▽

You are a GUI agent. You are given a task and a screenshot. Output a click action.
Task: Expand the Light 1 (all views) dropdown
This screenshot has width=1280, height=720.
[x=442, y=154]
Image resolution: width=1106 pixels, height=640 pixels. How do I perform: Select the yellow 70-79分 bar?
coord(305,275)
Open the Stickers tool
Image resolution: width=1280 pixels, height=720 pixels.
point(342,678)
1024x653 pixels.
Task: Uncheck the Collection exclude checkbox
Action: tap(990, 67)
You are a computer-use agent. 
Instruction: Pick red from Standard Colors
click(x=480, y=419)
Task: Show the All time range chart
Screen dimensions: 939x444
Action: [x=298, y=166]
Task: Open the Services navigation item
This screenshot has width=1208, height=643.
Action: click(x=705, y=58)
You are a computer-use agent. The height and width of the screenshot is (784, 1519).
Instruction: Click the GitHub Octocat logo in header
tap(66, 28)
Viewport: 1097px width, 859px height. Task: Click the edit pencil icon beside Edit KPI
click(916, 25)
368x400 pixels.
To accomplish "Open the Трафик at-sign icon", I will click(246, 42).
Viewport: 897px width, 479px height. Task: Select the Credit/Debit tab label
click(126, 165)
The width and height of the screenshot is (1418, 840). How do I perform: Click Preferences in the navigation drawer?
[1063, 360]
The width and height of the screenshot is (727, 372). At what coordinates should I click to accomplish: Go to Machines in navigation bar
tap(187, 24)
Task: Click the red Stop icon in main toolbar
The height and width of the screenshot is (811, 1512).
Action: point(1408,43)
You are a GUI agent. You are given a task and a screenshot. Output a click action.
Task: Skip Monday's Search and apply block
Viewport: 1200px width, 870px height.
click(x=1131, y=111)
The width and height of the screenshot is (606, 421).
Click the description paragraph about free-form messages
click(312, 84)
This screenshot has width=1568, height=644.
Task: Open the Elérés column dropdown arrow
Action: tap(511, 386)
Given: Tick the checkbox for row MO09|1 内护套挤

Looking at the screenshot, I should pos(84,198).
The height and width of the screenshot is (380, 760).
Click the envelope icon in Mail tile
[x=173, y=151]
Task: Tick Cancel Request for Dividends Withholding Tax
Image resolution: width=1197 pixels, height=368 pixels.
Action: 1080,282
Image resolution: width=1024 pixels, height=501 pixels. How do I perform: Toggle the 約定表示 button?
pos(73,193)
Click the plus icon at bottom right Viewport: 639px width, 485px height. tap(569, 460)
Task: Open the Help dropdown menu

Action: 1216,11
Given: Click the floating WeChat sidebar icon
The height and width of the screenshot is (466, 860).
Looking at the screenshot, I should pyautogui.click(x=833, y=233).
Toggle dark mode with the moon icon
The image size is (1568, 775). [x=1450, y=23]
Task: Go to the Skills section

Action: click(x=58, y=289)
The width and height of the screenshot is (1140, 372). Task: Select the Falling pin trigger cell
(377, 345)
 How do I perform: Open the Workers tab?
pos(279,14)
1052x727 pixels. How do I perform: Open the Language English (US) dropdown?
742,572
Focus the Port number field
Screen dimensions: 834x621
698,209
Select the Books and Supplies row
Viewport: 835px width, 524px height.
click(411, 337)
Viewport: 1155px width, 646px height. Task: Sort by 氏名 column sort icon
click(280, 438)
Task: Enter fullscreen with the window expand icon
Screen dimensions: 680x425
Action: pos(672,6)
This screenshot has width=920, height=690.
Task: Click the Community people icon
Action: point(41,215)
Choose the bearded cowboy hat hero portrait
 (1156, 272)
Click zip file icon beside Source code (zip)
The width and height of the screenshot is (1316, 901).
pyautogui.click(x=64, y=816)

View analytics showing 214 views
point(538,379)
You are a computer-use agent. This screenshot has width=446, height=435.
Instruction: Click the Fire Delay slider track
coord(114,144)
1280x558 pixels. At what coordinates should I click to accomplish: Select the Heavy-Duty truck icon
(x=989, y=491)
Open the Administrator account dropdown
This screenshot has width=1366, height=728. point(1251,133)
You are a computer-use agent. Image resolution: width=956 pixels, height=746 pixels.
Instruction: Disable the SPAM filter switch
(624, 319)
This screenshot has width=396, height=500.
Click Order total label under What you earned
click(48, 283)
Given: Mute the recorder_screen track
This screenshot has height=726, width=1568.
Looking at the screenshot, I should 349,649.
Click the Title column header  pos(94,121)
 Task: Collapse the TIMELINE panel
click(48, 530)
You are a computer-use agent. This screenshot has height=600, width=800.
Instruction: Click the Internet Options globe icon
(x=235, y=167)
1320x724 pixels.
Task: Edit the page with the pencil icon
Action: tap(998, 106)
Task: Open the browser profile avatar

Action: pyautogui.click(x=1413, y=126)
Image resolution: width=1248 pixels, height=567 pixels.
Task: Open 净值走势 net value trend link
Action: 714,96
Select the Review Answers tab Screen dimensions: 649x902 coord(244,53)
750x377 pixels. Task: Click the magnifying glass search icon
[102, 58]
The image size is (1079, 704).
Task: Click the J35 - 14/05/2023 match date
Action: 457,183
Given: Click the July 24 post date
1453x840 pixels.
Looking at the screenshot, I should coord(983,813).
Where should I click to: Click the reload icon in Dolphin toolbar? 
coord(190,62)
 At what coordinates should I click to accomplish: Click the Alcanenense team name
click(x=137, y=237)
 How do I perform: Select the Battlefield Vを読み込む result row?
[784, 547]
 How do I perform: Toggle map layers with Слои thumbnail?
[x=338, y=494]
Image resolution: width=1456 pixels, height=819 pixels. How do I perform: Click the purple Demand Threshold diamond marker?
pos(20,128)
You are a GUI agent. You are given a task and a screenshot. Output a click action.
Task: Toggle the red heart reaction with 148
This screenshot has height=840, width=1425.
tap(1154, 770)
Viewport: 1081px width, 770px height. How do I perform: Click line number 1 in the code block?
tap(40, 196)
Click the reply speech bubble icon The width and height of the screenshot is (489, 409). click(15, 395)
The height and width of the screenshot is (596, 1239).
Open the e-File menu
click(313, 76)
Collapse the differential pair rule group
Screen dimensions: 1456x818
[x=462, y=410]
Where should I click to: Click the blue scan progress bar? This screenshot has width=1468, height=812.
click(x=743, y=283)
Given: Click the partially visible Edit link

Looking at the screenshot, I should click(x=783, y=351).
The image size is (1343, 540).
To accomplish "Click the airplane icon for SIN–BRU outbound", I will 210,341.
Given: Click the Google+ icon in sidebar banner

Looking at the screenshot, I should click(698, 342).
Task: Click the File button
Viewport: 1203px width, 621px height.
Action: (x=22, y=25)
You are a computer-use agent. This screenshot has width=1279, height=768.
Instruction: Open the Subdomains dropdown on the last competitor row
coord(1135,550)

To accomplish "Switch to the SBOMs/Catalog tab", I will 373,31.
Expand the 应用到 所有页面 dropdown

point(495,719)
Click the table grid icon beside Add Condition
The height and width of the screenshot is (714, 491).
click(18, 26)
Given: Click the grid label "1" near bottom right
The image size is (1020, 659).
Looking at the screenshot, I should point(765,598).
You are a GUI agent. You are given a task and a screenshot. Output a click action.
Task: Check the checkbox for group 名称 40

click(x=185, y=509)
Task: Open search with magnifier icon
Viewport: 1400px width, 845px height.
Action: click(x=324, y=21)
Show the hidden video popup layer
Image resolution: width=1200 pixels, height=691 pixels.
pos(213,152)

△

What needs to be done: Arrange the records between the line holding "Task: Collapse the TIMELINE panel" and the line holding "Action: tap(998, 106)", inclusive, as a Markdown table with the columns Number and Record line, leaving out blank lines.

Response:
| Number | Record line |
|---|---|
| 1 |  Task: Collapse the TIMELINE panel |
| 2 | click(48, 530) |
| 3 | You are a computer-use agent. This screenshot has height=600, width=800. |
| 4 | Instruction: Click the Internet Options globe icon |
| 5 | (x=235, y=167) |
| 6 | 1320x724 pixels. |
| 7 | Task: Edit the page with the pencil icon |
| 8 | Action: tap(998, 106) |